___ DATA FOR THIS TASK ___

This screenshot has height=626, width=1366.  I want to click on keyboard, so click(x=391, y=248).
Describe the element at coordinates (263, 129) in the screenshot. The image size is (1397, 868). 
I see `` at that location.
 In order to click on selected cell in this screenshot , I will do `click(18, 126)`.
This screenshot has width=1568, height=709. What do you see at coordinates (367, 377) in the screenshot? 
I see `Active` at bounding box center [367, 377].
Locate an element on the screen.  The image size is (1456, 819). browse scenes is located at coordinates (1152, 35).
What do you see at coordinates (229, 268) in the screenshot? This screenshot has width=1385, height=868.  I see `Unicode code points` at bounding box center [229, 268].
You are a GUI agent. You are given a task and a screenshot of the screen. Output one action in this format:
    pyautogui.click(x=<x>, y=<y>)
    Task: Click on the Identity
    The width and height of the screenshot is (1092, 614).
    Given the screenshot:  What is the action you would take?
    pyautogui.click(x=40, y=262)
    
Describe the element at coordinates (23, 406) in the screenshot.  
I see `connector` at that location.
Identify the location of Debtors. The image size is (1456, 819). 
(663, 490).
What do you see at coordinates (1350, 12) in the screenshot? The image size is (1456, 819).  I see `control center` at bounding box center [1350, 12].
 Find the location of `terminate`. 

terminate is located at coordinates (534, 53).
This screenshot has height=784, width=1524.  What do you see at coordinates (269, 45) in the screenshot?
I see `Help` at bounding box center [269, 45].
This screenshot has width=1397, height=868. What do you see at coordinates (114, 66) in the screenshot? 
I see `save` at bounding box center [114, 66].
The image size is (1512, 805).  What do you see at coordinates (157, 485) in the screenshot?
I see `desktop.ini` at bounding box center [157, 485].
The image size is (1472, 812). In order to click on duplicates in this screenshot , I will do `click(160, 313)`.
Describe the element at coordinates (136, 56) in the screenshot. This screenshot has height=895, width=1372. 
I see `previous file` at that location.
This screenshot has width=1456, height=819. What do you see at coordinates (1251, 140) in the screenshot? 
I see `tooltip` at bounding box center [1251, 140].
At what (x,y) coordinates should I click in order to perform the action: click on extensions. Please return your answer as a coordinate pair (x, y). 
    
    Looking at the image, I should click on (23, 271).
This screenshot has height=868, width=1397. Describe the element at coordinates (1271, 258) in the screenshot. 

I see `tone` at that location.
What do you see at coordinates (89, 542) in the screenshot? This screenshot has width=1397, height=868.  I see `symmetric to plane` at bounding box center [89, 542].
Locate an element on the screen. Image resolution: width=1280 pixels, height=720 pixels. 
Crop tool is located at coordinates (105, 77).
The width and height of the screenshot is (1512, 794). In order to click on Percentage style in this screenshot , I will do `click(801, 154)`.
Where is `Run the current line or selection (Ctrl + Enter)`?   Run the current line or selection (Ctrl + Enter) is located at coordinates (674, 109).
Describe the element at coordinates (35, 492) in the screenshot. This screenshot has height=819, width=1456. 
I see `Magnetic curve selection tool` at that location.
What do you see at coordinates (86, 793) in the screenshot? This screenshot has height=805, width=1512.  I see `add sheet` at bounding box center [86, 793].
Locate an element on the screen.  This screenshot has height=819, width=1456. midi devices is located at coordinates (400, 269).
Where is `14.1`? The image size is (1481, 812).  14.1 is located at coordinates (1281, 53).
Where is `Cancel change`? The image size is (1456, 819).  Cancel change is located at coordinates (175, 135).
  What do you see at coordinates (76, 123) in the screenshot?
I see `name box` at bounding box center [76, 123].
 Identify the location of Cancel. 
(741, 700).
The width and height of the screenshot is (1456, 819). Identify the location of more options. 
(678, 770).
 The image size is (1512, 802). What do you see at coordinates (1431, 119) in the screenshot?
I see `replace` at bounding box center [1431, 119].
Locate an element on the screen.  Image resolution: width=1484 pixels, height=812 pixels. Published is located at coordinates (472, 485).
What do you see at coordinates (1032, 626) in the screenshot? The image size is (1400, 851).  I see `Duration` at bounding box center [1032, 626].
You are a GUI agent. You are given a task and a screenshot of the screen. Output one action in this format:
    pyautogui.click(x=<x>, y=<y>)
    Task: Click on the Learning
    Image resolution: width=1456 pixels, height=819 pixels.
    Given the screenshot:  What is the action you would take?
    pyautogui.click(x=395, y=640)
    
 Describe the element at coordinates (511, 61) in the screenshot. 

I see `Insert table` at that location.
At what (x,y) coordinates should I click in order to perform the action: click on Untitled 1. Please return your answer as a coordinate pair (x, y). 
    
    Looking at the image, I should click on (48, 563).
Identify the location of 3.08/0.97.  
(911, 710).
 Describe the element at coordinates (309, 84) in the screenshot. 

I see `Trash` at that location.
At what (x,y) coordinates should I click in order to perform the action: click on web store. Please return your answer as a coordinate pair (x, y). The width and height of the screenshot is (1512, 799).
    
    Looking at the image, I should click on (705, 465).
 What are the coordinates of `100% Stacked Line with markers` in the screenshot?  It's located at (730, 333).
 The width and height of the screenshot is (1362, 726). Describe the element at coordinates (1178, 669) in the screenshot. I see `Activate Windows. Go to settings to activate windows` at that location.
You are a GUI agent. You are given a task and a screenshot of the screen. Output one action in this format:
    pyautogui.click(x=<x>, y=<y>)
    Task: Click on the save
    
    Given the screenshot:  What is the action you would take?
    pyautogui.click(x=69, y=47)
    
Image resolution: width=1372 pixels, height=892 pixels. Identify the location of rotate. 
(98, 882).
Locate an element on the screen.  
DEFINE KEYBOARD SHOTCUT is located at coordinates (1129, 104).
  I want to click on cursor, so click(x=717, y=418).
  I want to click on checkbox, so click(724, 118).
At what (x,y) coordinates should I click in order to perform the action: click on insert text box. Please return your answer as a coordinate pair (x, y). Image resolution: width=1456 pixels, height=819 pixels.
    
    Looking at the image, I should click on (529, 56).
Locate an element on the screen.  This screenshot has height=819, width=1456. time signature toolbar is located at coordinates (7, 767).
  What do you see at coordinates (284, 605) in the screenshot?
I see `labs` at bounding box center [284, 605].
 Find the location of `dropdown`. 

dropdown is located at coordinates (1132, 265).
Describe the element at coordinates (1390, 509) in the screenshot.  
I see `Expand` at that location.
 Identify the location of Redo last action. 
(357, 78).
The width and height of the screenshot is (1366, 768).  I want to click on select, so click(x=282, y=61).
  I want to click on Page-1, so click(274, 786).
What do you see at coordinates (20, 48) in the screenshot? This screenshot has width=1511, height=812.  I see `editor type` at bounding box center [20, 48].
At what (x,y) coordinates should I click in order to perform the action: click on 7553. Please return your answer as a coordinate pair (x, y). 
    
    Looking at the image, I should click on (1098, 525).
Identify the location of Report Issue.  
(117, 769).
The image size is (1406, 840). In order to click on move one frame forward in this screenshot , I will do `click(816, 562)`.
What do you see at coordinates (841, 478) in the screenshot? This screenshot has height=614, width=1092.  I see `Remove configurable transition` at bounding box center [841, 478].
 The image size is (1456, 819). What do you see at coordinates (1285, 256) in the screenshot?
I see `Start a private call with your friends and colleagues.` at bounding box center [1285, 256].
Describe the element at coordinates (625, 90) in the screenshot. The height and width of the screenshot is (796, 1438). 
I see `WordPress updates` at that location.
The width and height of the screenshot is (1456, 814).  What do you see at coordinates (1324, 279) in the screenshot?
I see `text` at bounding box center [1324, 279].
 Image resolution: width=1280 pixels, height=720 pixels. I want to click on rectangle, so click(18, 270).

___

GIVEN INSTRUCTION
Please lay out every row above as a JSON list of strings, with one string per line and blank lines left out.

SOLUTION BELOW
[
  "This screenshot has height=626, width=1366.  I want to click on keyboard, so click(x=391, y=248).",
  "Describe the element at coordinates (263, 129) in the screenshot. The image size is (1397, 868). ",
  "I see `` at that location.",
  " In order to click on selected cell in this screenshot , I will do `click(18, 126)`.",
  "This screenshot has width=1568, height=709. What do you see at coordinates (367, 377) in the screenshot? ",
  "I see `Active` at bounding box center [367, 377].",
  "Locate an element on the screen.  The image size is (1456, 819). browse scenes is located at coordinates (1152, 35).",
  "What do you see at coordinates (229, 268) in the screenshot? This screenshot has width=1385, height=868.  I see `Unicode code points` at bounding box center [229, 268].",
  "You are a GUI agent. You are given a task and a screenshot of the screen. Output one action in this format:",
  "    pyautogui.click(x=<x>, y=<y>)",
  "    Task: Click on the Identity",
  "    The width and height of the screenshot is (1092, 614).",
  "    Given the screenshot:  What is the action you would take?",
  "    pyautogui.click(x=40, y=262)",
  "Describe the element at coordinates (23, 406) in the screenshot.  ",
  "I see `connector` at that location.",
  "Identify the location of Debtors. The image size is (1456, 819). ",
  "(663, 490).",
  "What do you see at coordinates (1350, 12) in the screenshot? The image size is (1456, 819).  I see `control center` at bounding box center [1350, 12].",
  " Find the location of `terminate`. ",
  "terminate is located at coordinates (534, 53).",
  "This screenshot has height=784, width=1524.  What do you see at coordinates (269, 45) in the screenshot?",
  "I see `Help` at bounding box center [269, 45].",
  "This screenshot has width=1397, height=868. What do you see at coordinates (114, 66) in the screenshot? ",
  "I see `save` at bounding box center [114, 66].",
  "The image size is (1512, 805).  What do you see at coordinates (157, 485) in the screenshot?",
  "I see `desktop.ini` at bounding box center [157, 485].",
  "The image size is (1472, 812). In order to click on duplicates in this screenshot , I will do `click(160, 313)`.",
  "Describe the element at coordinates (136, 56) in the screenshot. This screenshot has height=895, width=1372. ",
  "I see `previous file` at that location.",
  "This screenshot has width=1456, height=819. What do you see at coordinates (1251, 140) in the screenshot? ",
  "I see `tooltip` at bounding box center [1251, 140].",
  "At what (x,y) coordinates should I click in order to perform the action: click on extensions. Please return your answer as a coordinate pair (x, y). ",
  "    Looking at the image, I should click on (23, 271).",
  "This screenshot has height=868, width=1397. Describe the element at coordinates (1271, 258) in the screenshot. ",
  "I see `tone` at that location.",
  "What do you see at coordinates (89, 542) in the screenshot? This screenshot has width=1397, height=868.  I see `symmetric to plane` at bounding box center [89, 542].",
  "Locate an element on the screen. Image resolution: width=1280 pixels, height=720 pixels. ",
  "Crop tool is located at coordinates (105, 77).",
  "The width and height of the screenshot is (1512, 794). In order to click on Percentage style in this screenshot , I will do `click(801, 154)`.",
  "Where is `Run the current line or selection (Ctrl + Enter)`?   Run the current line or selection (Ctrl + Enter) is located at coordinates (674, 109).",
  "Describe the element at coordinates (35, 492) in the screenshot. This screenshot has height=819, width=1456. ",
  "I see `Magnetic curve selection tool` at that location.",
  "What do you see at coordinates (86, 793) in the screenshot? This screenshot has height=805, width=1512.  I see `add sheet` at bounding box center [86, 793].",
  "Locate an element on the screen.  This screenshot has height=819, width=1456. midi devices is located at coordinates (400, 269).",
  "Where is `14.1`? The image size is (1481, 812).  14.1 is located at coordinates (1281, 53).",
  "Where is `Cancel change`? The image size is (1456, 819).  Cancel change is located at coordinates (175, 135).",
  "  What do you see at coordinates (76, 123) in the screenshot?",
  "I see `name box` at bounding box center [76, 123].",
  " Identify the location of Cancel. ",
  "(741, 700).",
  "The width and height of the screenshot is (1456, 819). Identify the location of more options. ",
  "(678, 770).",
  " The image size is (1512, 802). What do you see at coordinates (1431, 119) in the screenshot?",
  "I see `replace` at bounding box center [1431, 119].",
  "Locate an element on the screen.  Image resolution: width=1484 pixels, height=812 pixels. Published is located at coordinates (472, 485).",
  "What do you see at coordinates (1032, 626) in the screenshot? The image size is (1400, 851).  I see `Duration` at bounding box center [1032, 626].",
  "You are a GUI agent. You are given a task and a screenshot of the screen. Output one action in this format:",
  "    pyautogui.click(x=<x>, y=<y>)",
  "    Task: Click on the Learning",
  "    Image resolution: width=1456 pixels, height=819 pixels.",
  "    Given the screenshot:  What is the action you would take?",
  "    pyautogui.click(x=395, y=640)",
  " Describe the element at coordinates (511, 61) in the screenshot. ",
  "I see `Insert table` at that location.",
  "At what (x,y) coordinates should I click in order to perform the action: click on Untitled 1. Please return your answer as a coordinate pair (x, y). ",
  "    Looking at the image, I should click on (48, 563).",
  "Identify the location of 3.08/0.97.  ",
  "(911, 710).",
  " Describe the element at coordinates (309, 84) in the screenshot. ",
  "I see `Trash` at that location.",
  "At what (x,y) coordinates should I click in order to perform the action: click on web store. Please return your answer as a coordinate pair (x, y). The width and height of the screenshot is (1512, 799).",
  "    Looking at the image, I should click on (705, 465).",
  " What are the coordinates of `100% Stacked Line with markers` in the screenshot?  It's located at (730, 333).",
  " The width and height of the screenshot is (1362, 726). Describe the element at coordinates (1178, 669) in the screenshot. I see `Activate Windows. Go to settings to activate windows` at that location.",
  "You are a GUI agent. You are given a task and a screenshot of the screen. Output one action in this format:",
  "    pyautogui.click(x=<x>, y=<y>)",
  "    Task: Click on the save",
  "    Given the screenshot:  What is the action you would take?",
  "    pyautogui.click(x=69, y=47)",
  "Image resolution: width=1372 pixels, height=892 pixels. Identify the location of rotate. ",
  "(98, 882).",
  "Locate an element on the screen.  ",
  "DEFINE KEYBOARD SHOTCUT is located at coordinates (1129, 104).",
  "  I want to click on cursor, so click(x=717, y=418).",
  "  I want to click on checkbox, so click(724, 118).",
  "At what (x,y) coordinates should I click in order to perform the action: click on insert text box. Please return your answer as a coordinate pair (x, y). Image resolution: width=1456 pixels, height=819 pixels.",
  "    Looking at the image, I should click on (529, 56).",
  "Locate an element on the screen.  This screenshot has height=819, width=1456. time signature toolbar is located at coordinates (7, 767).",
  "  What do you see at coordinates (284, 605) in the screenshot?",
  "I see `labs` at bounding box center [284, 605].",
  " Find the location of `dropdown`. ",
  "dropdown is located at coordinates (1132, 265).",
  "Describe the element at coordinates (1390, 509) in the screenshot.  ",
  "I see `Expand` at that location.",
  " Identify the location of Redo last action. ",
  "(357, 78).",
  "The width and height of the screenshot is (1366, 768).  I want to click on select, so click(x=282, y=61).",
  "  I want to click on Page-1, so click(274, 786).",
  "What do you see at coordinates (20, 48) in the screenshot? This screenshot has width=1511, height=812.  I see `editor type` at bounding box center [20, 48].",
  "At what (x,y) coordinates should I click in order to perform the action: click on 7553. Please return your answer as a coordinate pair (x, y). ",
  "    Looking at the image, I should click on (1098, 525).",
  "Identify the location of Report Issue.  ",
  "(117, 769).",
  "The image size is (1406, 840). In order to click on move one frame forward in this screenshot , I will do `click(816, 562)`.",
  "What do you see at coordinates (841, 478) in the screenshot? This screenshot has height=614, width=1092.  I see `Remove configurable transition` at bounding box center [841, 478].",
  " The image size is (1456, 819). What do you see at coordinates (1285, 256) in the screenshot?",
  "I see `Start a private call with your friends and colleagues.` at bounding box center [1285, 256].",
  "Describe the element at coordinates (625, 90) in the screenshot. The height and width of the screenshot is (796, 1438). ",
  "I see `WordPress updates` at that location.",
  "The width and height of the screenshot is (1456, 814).  What do you see at coordinates (1324, 279) in the screenshot?",
  "I see `text` at bounding box center [1324, 279].",
  " Image resolution: width=1280 pixels, height=720 pixels. I want to click on rectangle, so click(18, 270)."
]